The MINI Electric’s drive system has proven to be predictably sound in its donor car, the BMW i3, but it’s reassuring to know that the battery is covered by an eight-year, 100,000-mile warranty.

Charging

Another mitigation for the compact size of the MINI Electric’s battery is the relatively speedy charging times it enables. A full fill from empty takes a little over three hours using a 7kW home wall box, and at public CCS points the car can charge at a rate of up to 50kW, meaning 80% of total capacity can be restored in around 36 minutes. If you’ve no option but to rely on a good old fashioned three-pin domestic socket, you’ll need about 12 hours to reach that same percentage. The MINI Electric also has the advantage of being compatible with the newer 11kW AC chargers for home or public points, which can buy you considerable amounts of time.

Summary

If a rather faint-hearted driving range doesn’t make the MINI Electric fall at the first hurdle for you, and it easily could for many drivers potentially looking to take that first tentative step into electric driving, then stick with it.

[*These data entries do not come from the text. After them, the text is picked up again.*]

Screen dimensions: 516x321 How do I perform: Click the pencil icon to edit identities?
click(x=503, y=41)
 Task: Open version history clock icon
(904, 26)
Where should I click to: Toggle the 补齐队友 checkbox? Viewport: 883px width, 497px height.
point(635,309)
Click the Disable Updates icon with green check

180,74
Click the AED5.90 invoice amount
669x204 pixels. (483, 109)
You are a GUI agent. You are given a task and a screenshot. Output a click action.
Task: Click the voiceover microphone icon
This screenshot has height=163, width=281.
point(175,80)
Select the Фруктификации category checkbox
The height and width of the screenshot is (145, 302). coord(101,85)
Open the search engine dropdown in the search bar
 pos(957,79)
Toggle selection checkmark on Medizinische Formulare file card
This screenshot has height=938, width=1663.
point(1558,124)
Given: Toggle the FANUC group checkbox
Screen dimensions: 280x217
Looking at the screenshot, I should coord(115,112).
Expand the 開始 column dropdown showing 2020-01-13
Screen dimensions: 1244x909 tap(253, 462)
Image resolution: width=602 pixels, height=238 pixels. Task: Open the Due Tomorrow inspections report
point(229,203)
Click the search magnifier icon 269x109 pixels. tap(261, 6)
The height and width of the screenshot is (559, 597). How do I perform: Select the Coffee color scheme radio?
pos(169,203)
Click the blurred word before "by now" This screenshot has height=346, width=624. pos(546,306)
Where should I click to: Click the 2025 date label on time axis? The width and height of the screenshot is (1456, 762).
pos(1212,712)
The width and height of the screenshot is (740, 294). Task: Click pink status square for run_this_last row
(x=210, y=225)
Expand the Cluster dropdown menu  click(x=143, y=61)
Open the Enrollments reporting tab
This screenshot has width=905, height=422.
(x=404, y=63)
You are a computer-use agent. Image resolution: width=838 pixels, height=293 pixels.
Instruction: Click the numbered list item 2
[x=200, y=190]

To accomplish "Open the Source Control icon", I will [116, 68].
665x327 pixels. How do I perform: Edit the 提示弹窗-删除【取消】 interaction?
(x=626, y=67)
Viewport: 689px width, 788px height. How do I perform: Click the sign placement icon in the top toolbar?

It’s a compelling package, albeit a snug one. Passenger space is at even more of a premium than in standard three-door MINIs, but we’re presuming that if you’re considering a three-door hatch practicality isn’t foremost on your wish list.

As a cost-effective second car, or a gadabout that will spend most of its time flitting around town, the MINI Electric is definitely worthy of attention. Anyone willing and able to make the necessary compromises will be rewarded with a great-looking, great-driving hatch with a blend of style, character, quality and technological sophistication that really stands out at this level.

Sadly, though, that all-round appeal is reflected in the fact that used MINI Electric prices won’t be heading southwards to any great degree any time soon, but it could be worth the wait. If you don’t have the luxury of time, the more plentiful all-wheel-drive MINI Countryman Hybrid with its 15-mile electric-only range might be worth a look instead. Prices of used examples start at around £15,000.